Deep wisdom from Buddhist master Thrangu Rinpoche
by Jane Marshall, Edmonton Journal, September 26, 2015
Edmonton, Canada -- I’m drawn to the philosophy of Tibetan Buddhism, which inspired my new book Back Over the Mountains: A Journey to the Buddha Within.
For the past seven years I’ve been devouring books about meditation and yogis in Himalayan caves. I’ve travelled twice to Nepal in search of sacred places and wise teachings. But last weekend all I had to do was drive to the Varscona Hotel on Whyte Avenue.
The Venerable Thrangu Rinpoche — born in Tibet in 1933 — was in town giving weekend teachings at the request of Karma Tashi Ling Buddhist Meditation Society. He resides in Nepal and is a world-renowned Buddhist master.
I visited several of his projects during my trips to Nepal, including Shree Mangal Dvip Boarding School, which educates Himalayan children. But I’d never met him in person, so I was thrilled to hear of his arrival in Edmonton.
Rinpoche is a term that means precious one, and it is given to teachers who guide individuals to develop their innate wisdom and compassion.
The Dalai Lama appointed Rinpoche as the personal tutor to the 17th Karmapa (head of the Kagyu lineage of Buddhism). In the late 1970s Thrangu Rinpoche began giving teachings in the West, sharing Tibetan Buddhism with a whole new culture.
I find it inspiring that Thrangu Rinpoche teaches from an unbroken oral lineage that extends right back to the time of the Buddha, handed down from master to student for millennia.
Last weekend began with a talk on compassion, followed by a teaching of the Dorje Chang (Vajradhara) prayer, which is integral to the Kagyu stream of Buddhism, and concluded with a Manjushri empowerment. The empowerment wakes us to our own inner wisdom and intellect, which we can then carry with us out into the world to help others.
The Four Reminders
Thrangu Rinpoche spoke to the group about the four reminders, which help inspire students to meditate and practice. They are:
We should use our lives for something meaningful and inspiring.
Everything in this world is always changing.
The law of cause and effect.
In samsara (the repeating cycle of birth, life and death) we are stuck in a cycle.
What stood out most for me from the weekend was Thrangu Rinpoche’s smile and his compassion. He’s almost 82 years old and still travels the world to help those who need meditation advice and encouragement.
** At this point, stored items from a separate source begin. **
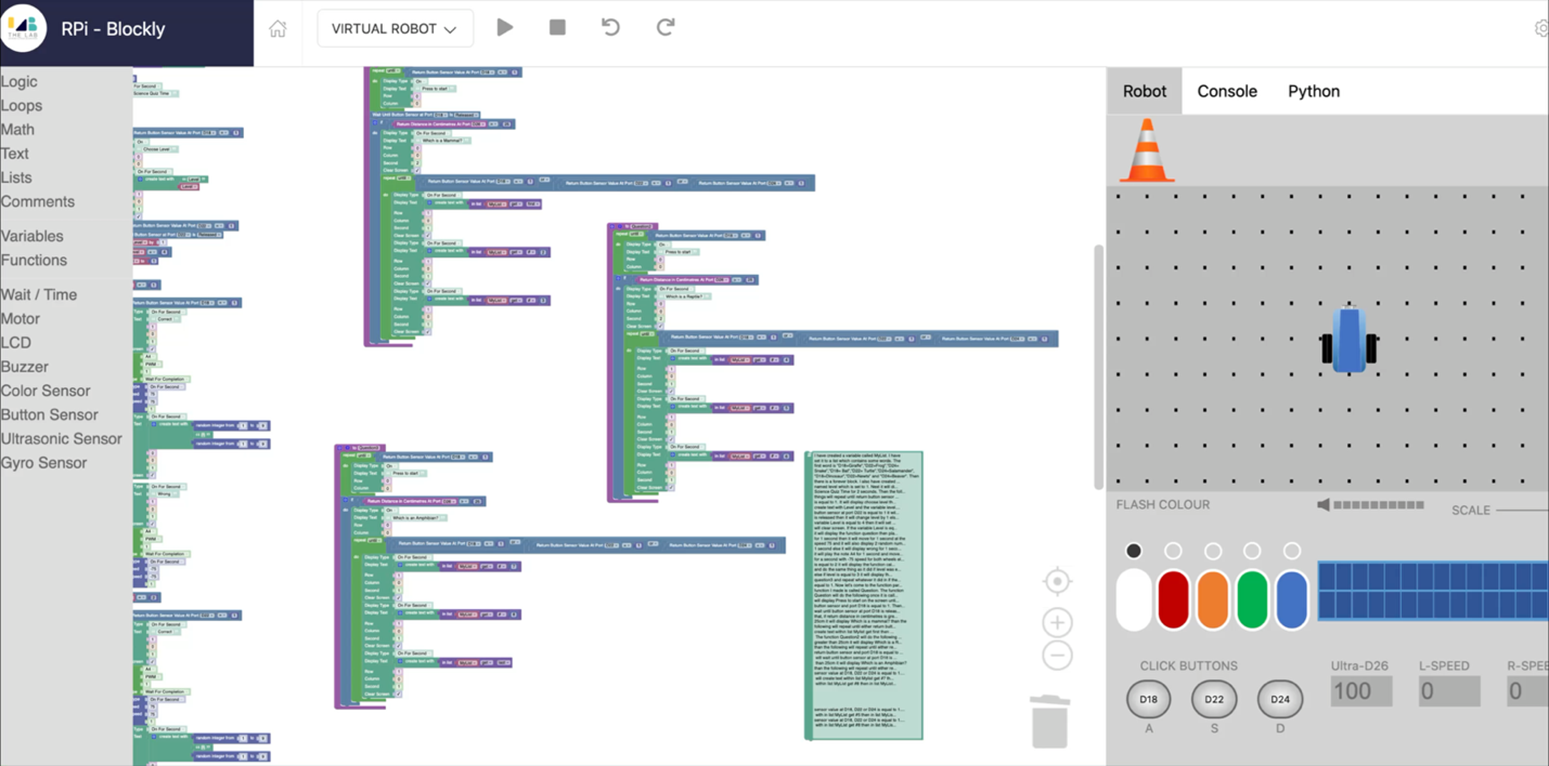Switch to the Console tab

tap(1227, 91)
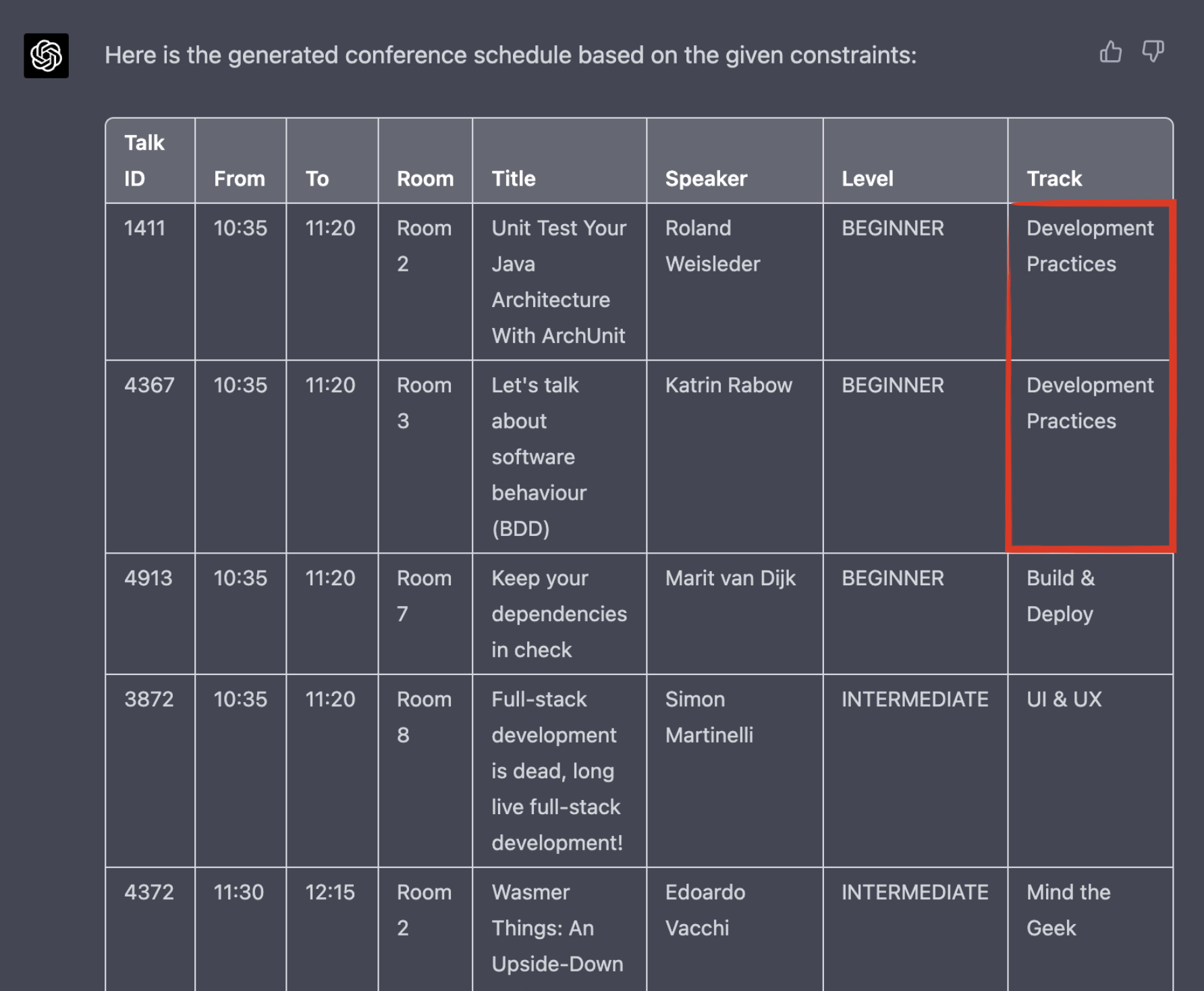This screenshot has height=991, width=1204.
Task: Click the UI & UX track cell
Action: tap(1064, 699)
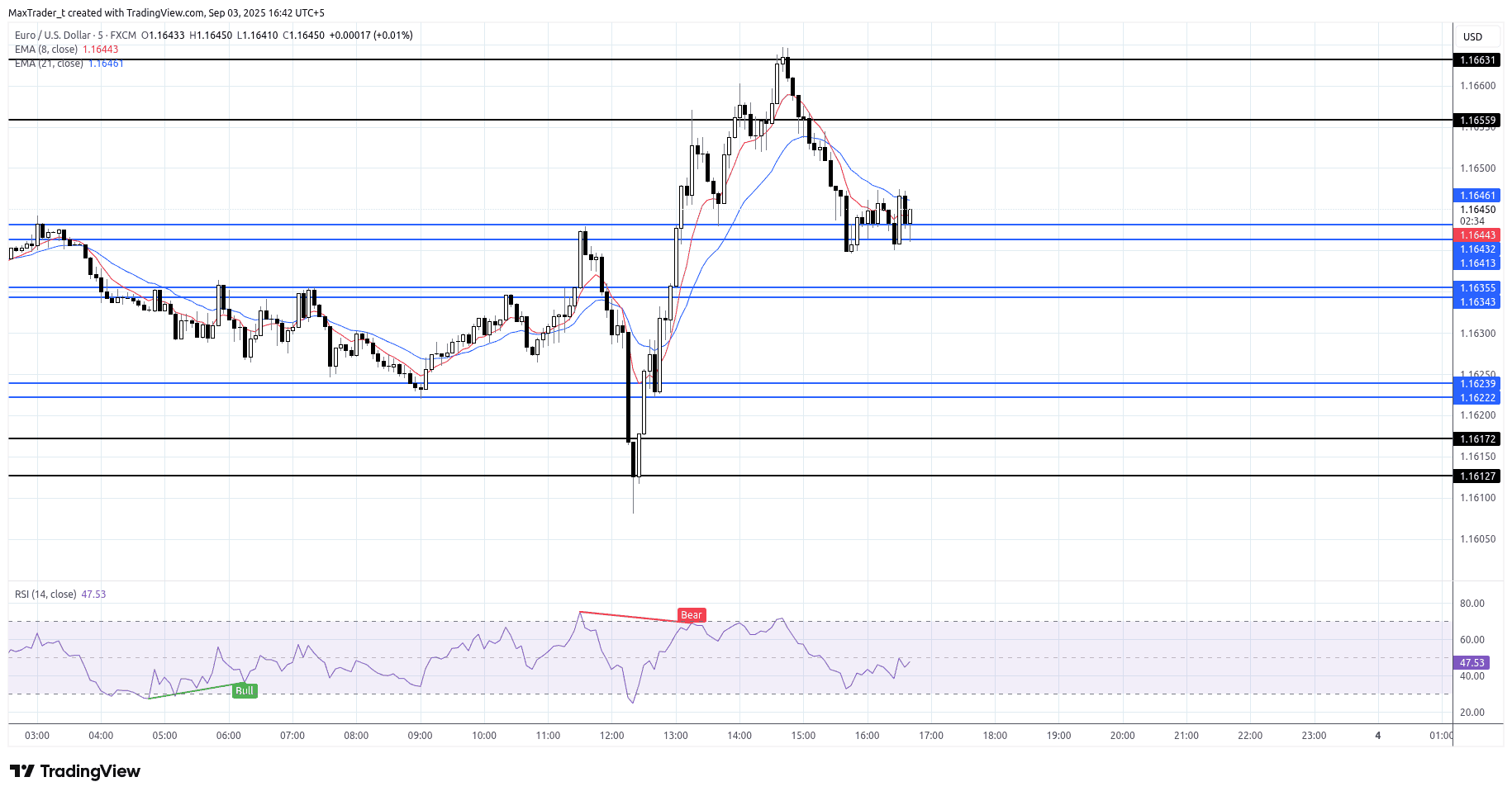The height and width of the screenshot is (796, 1512).
Task: Click the 12:00 time axis label
Action: tap(611, 736)

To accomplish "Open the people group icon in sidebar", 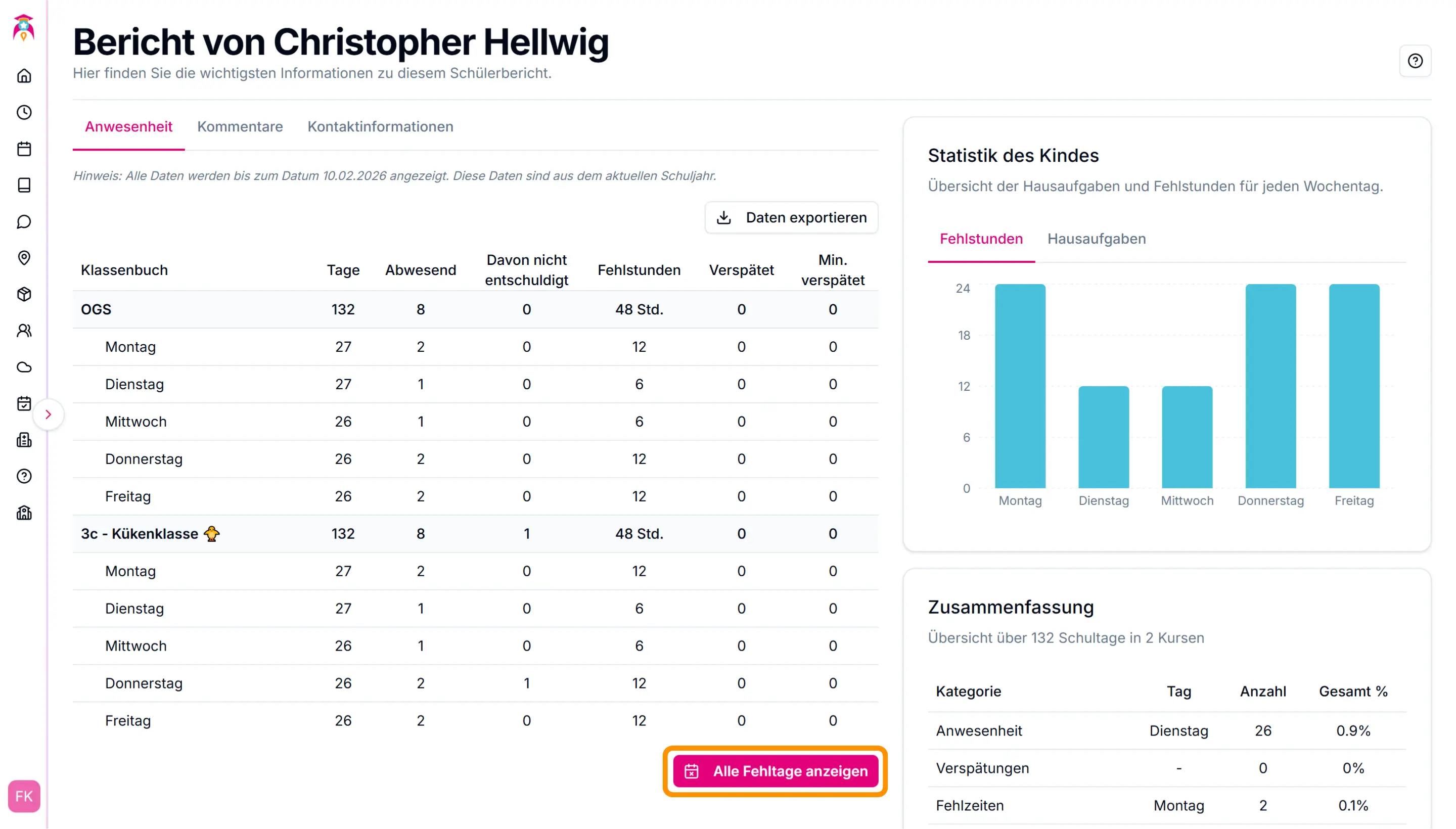I will pos(24,331).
I watched as he gingerly climbed down from his raised seat, and how his attendants helped him put on his shoes and adjust his robes.
It can’t be easy to sit on airplanes, address hundreds and sometimes thousands of students who speak a different native language, and deal with jet-lag while imparting ancient wisdom teachings that inspire us to become the open, awake and kind human beings we have the potential to be.
His kind compassion will stay with me.